Posted below is a news release from Eastern Mennonite University marking the formal announcement that the university will be proceeding with plans to install solar panels on the library roof. This effort, led by Tony Smith, the co-director of EMU’s MBA program, was first announced last spring. In April, the city council approved a rezoning to allow the construction of the project.
At the time, Smith and his colleagues hoped to install enough panels on campus to generate 1 megawatt of power. Over the summer, a number of factors prompted the university to scale back the solar project. The first phase, which began this week, will generate 104.3 kilowatts with panels on the library roof, and will still be the largest solar array in the state. The university plans a second round of construction to install panels on canopies above a parking lot, adding another 300 kilowatts of capacity.
Release by Eastern Mennonite University
Secure Futures, LLC, a solar energy developer, announced Sept. 22 that it has signed an agreement with Eastern Mennonite University to install a solar photovoltaic array on the roof of EMU’s main library.
The system, scheduled for installation in October and November, 2010, will have the capacity to generate 104.3 kilowatts of electricity, making it the largest solar project in Virginia, with enough power to supply the total average annual electricity costs for nine homes in Harrisonburg. During construction of the library roof solar array, Secure Futures will seek additional investors to help complete the financing for a second solar array consisting of 300 kW of solar panels on raised solar canopies above the north parking lot of EMU’s University Commons.
EMU has entered into a 20-year power purchase agreement to buy the solar-generated electricity at a “grid-parity” price equivalent to the rate that EMU pays for power from its current provider, the Harrisonburg Electric Commission.
“This solar project represents good stewardship of the university’s financial resources and the Earth’s natural resources,” said EMU President Loren Swartzendruber. “It will also offer a highly visible case study for our students and our community about the pragmatic benefits of clean renewable energy,” he added.
As part of the innovative business model, EMU has agreed to pay in advance for 10 years of the guaranteed solar electricity output at the outset of the project, which reduces project financing costs. In return, Secure Futures will pass savings back to EMU as an annual credit.
When complete, the installation on the roof of EMU’s Hartzler Library of 328 high-efficiency photovoltaic panels manufactured by the SunPower Corporation will represent the largest deployment to date of solar power in the Commonwealth of Virginia. According to the Virginia Department of Mines, Minerals and Energy, the second largest solar project in the state is currently the 84 kW solar installation at the Merrifield Post Office in Northern Virginia.
“EMU is demonstrating that solar power represents a good financial and social investment – doing good and doing well,” said Secure Futures CEO Anthony E. (Tony) Smith, who also co-directs EMU’s Stewardship MBA Program. “This solar project will cut EMU’s usage and peak demand energy costs and thus reducing its reliance on power generated by coal and other fossil fuels. It will also eliminate more than 6,000 tons of greenhouse gas emissions over the projected 35-year life of the solar panels,” Dr. Smith added.

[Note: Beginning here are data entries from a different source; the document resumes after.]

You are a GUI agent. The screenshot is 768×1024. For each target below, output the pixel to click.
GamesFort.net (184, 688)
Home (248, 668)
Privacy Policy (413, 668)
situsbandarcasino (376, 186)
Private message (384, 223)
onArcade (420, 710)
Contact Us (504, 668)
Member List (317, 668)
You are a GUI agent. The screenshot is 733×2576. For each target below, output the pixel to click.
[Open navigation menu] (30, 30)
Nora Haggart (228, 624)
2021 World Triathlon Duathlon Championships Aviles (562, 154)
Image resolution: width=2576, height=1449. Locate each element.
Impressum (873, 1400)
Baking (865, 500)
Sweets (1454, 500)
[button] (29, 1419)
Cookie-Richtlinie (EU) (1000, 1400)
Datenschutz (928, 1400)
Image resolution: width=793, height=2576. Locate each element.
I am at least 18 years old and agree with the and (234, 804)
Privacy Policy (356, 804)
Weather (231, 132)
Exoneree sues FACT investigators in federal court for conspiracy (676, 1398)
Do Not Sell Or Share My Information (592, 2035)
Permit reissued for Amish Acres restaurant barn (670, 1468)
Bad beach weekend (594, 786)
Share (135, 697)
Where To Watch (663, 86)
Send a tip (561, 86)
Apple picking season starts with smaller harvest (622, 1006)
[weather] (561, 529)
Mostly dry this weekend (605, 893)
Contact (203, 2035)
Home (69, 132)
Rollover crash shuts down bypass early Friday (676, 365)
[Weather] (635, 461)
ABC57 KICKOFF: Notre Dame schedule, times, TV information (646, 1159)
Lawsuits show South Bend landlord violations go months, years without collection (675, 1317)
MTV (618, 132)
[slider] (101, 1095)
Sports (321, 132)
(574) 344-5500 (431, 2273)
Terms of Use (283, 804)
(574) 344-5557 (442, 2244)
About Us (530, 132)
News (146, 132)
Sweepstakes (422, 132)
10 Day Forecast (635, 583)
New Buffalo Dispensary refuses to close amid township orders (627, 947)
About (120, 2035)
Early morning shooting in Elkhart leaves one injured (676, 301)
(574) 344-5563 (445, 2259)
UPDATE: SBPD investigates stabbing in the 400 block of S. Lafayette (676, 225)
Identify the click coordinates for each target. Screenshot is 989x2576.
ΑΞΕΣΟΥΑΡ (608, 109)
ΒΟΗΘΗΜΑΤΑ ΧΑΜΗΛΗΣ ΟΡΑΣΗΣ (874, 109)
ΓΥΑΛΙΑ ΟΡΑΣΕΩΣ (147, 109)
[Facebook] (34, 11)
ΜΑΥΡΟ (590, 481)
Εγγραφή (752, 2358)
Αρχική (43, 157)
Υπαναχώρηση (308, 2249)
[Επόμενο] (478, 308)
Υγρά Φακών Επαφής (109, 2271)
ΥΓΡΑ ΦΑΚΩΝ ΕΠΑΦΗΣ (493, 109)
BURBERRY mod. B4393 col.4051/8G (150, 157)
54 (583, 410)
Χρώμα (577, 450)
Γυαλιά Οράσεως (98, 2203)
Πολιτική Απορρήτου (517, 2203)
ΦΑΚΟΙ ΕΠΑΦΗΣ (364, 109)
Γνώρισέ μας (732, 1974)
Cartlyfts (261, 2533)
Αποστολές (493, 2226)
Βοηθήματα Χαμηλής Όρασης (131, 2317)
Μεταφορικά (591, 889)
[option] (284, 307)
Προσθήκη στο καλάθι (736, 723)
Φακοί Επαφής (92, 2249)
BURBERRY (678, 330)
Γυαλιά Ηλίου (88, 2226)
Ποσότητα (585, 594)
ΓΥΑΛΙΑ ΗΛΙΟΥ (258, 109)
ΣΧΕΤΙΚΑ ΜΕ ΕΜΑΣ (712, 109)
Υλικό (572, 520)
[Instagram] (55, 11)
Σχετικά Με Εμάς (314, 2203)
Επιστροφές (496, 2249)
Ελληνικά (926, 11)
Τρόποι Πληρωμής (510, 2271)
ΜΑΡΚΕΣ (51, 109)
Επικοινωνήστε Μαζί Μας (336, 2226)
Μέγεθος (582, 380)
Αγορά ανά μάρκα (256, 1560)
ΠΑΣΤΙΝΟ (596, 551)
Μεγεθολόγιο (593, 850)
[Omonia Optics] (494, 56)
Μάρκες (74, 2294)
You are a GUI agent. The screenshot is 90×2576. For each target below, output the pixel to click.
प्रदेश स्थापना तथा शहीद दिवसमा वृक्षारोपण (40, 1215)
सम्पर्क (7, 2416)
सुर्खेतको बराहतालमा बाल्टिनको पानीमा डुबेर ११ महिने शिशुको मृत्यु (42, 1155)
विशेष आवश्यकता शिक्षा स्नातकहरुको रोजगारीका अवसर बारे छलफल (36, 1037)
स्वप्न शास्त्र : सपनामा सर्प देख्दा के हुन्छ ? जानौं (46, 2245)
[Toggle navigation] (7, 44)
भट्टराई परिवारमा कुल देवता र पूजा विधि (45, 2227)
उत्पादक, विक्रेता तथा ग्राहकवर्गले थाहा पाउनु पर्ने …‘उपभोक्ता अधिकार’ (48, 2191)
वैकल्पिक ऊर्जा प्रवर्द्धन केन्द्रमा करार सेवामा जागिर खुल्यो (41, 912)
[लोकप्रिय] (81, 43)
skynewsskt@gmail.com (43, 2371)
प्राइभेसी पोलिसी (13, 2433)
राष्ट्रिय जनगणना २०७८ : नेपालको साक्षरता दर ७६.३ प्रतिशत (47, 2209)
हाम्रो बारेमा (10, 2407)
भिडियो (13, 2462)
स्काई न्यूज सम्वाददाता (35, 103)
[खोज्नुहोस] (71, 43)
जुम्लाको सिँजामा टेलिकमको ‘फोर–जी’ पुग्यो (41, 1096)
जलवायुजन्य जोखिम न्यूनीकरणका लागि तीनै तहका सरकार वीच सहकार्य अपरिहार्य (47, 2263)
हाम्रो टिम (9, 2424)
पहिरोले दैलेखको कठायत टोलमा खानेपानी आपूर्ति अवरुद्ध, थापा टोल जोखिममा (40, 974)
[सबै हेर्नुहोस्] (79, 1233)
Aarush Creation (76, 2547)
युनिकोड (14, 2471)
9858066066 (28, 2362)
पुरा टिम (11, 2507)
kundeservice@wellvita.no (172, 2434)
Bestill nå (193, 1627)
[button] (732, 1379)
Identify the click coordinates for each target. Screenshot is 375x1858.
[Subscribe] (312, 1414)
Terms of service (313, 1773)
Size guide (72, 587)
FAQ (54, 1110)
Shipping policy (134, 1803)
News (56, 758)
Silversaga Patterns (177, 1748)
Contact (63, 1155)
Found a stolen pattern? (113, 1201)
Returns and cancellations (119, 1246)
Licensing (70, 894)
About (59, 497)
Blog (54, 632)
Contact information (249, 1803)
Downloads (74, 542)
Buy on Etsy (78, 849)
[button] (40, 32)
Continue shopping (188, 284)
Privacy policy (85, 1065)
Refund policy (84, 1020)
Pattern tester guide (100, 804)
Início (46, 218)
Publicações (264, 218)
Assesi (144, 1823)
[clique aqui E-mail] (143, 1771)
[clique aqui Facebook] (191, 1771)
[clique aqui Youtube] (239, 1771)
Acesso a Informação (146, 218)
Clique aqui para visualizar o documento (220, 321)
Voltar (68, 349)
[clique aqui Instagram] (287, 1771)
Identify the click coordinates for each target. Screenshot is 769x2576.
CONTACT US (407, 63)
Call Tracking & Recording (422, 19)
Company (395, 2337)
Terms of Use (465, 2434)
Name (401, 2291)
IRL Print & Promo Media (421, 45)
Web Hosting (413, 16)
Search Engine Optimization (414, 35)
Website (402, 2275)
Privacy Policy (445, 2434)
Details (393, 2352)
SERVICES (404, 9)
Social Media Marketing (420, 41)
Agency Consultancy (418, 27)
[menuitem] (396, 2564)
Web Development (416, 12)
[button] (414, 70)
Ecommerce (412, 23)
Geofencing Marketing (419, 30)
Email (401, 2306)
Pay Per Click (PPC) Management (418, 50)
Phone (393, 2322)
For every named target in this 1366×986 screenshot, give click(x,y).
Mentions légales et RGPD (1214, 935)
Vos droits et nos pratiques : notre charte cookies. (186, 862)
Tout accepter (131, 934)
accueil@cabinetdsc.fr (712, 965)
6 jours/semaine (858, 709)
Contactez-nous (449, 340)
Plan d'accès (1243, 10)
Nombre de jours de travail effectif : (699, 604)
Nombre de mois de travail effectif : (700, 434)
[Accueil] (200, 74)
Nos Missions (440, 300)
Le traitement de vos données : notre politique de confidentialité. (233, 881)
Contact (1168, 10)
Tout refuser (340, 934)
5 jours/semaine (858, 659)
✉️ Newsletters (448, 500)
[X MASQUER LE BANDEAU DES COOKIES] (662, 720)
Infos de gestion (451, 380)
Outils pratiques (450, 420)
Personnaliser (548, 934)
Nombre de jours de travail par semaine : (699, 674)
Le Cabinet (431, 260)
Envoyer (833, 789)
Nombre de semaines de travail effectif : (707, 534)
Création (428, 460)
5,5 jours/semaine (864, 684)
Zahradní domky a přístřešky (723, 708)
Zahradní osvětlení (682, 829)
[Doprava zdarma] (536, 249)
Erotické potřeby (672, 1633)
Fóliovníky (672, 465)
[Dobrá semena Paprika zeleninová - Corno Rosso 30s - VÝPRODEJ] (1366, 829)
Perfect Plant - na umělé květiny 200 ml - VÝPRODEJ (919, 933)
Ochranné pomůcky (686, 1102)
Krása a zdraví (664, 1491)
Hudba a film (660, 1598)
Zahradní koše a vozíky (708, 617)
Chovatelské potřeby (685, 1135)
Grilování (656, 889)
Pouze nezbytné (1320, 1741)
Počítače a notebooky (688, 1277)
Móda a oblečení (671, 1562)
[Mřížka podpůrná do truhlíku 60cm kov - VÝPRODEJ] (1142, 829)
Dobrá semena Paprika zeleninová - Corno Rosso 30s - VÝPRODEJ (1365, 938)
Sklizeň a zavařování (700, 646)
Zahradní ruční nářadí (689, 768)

“This is exactly the kind of project we want to encourage across the Commonwealth to move toward a sustainable energy future,” said Ken Jurman, renewable energy manager for the Virginia Department of Mines, Minerals and Energy (DMME). Using economic stimulus funds provided by the American Recovery and Reinvestment Act of 2009, DMME awarded an incentive grant for the project.
The entire system – solar panels, inverters, conduits and monitoring equipment – will be installed and maintained by Southern Energy Management. Based in Morrisville, N.C., SEM is one of the largest solar integrators in the Southeast and Mid-Atlantic, and has worked on other local solar projects in Virginia. Community Bank, based in Staunton, is providing construction financing for the project. Secure Futures has formed a subsidiary company to be co-owned with investors from the Harrisonburg community and elsewhere, Community Solar, LLC, to develop and operate the project.